Riverside reveals plan to relieve homelessness

By Joshua Burciaga

Development Director Emilio Ramirez discusses the city’s plan to end homelessness Feb. 22. Joshua Burciaga | Viewpoints

Riverside’s homeless population has steadily been increasing over the past couple of years.

In response to this, the city of Riverside held a forum Feb. 22 at the Grove Community Church that served to inform locals about Riverside’s latest attempt to combat homelessness.

Riverside Mayor, Rusty Bailey, introduced speakers Tom Lance, Brian Jaramillo, Alexander Nguyen and Emilio Ramirez at the event and provided details about their new program, “Tiny Homes.”

Riverside officials are planning on providing 400 housing units for the homeless community across the city in order to implement a housing first approach to help those in need.

Not all 400 of the housing units will be built, as officials are looking for other available options such as existing apartment units and churches willing to provide Housing First use on their land, but each unit built will have two bedrooms and a functioning kitchen, bathroom and laundry room.

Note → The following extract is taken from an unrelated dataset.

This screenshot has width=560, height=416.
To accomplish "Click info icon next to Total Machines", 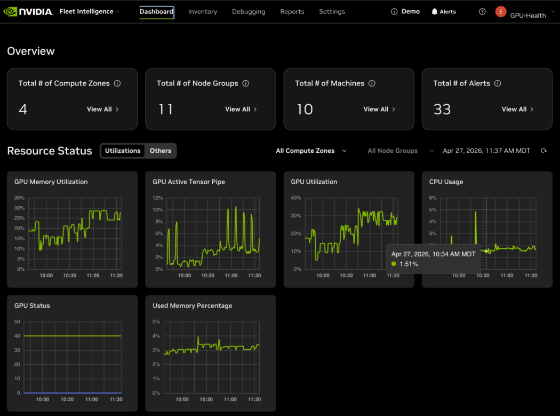I will click(x=372, y=83).
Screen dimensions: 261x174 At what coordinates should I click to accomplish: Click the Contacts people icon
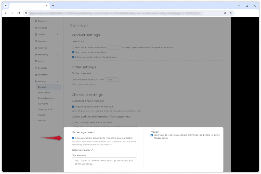(36, 68)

Bryan Jaramillo, President of Tilden-Coil Constructors, the company in charge of building the housing units for the program, explains that no money has gone into designing the layout since all of the planning has been volunteer-based.

Speakers at the forum said that they hope that by providing housing for homeless individuals, that successful job acquirement and sobriety will follow.

“You can’t end homelessness without housing,” Bailey said.

Riverside’s Assistant City Manager, Alexander Nguyen, explains that a housing first approach is most effective in helping the homeless because by providing the homeless with housing, social workers believe they can use that house as a tool that will make their jobs easier and ensure a higher success rate.

“It’s very difficult for social workers of all kinds to do their work in the middle of the park, on the bench at the bus stop or especially down in the riverbottom,” Nguyen said. “It’s a lot easier in a space that is safe and warm.”

Nguyen went on to address the concerns of the community in regards to the project. One of the main concerns of the program is that the city is just handing out free houses to the homeless.

He assures his audience that this is not the case.“It’s not that we’re gonna get a homeless person and throw them the keys and say, “OK, there you go. Party all night long,” Nguyen said.

He points out that recipients must work or be actively seeking out employment and follow the rules and guidelines found in the program’s Transitional Housing Program Agreement and Code of Safe Conduct and Good Neighbor Policy.

Another concern from a Riverside community member was that homeless individuals are drug addicts; therefore, they’re problematic.

Nguyen informs that if someone is provided with a home, then any addicts need to enter a mandatory addiction program and that the services provided in the program will actually be sent to that individual’s new home.

“The case is not that, no matter what the person is doing that they get a free house.

They have to work,” Nguyen said. “They have to put forth their individual effort to get better and we work with them.”

When informed about the project, several Riverside City College students voiced their concerns about the program, but remained optimistic.

“If somebody is seeking help, then that would be good for them… but if they’re not, then I don’t think anything good can come out of it,” McKenna Miller, an RCC student said.

“It always sounds like a good idea trying to help out,” RCC student Giancarlo Ortiz said.

“But you also have to take into consideration that some homeless people don’t want to receive help.”

Associated Students of Riverside City College President Maritzza Jeronimo and Vice President Clara Velarde supports Riverside’s new initiative, especially when taking into consideration RCC’s homeless student population.

Both Jeronimo and Velarde agree that providing housing and food to students in need will reduce the dropout rate for many homeless students.

“If we can provide for them, that will take at least some stress off of them and they can focus on their studies,” Jeronimo said.

“It’s something we’re very on board for and something that we’ve been working on.”

“But it’s not just financial support that these students need, they need to feel like they have a family, they need to feel like they have a community,” Velarde said.

“I think this is great, and I think it’s gonna help a lot of people, hopefully people that attend RCC as well.”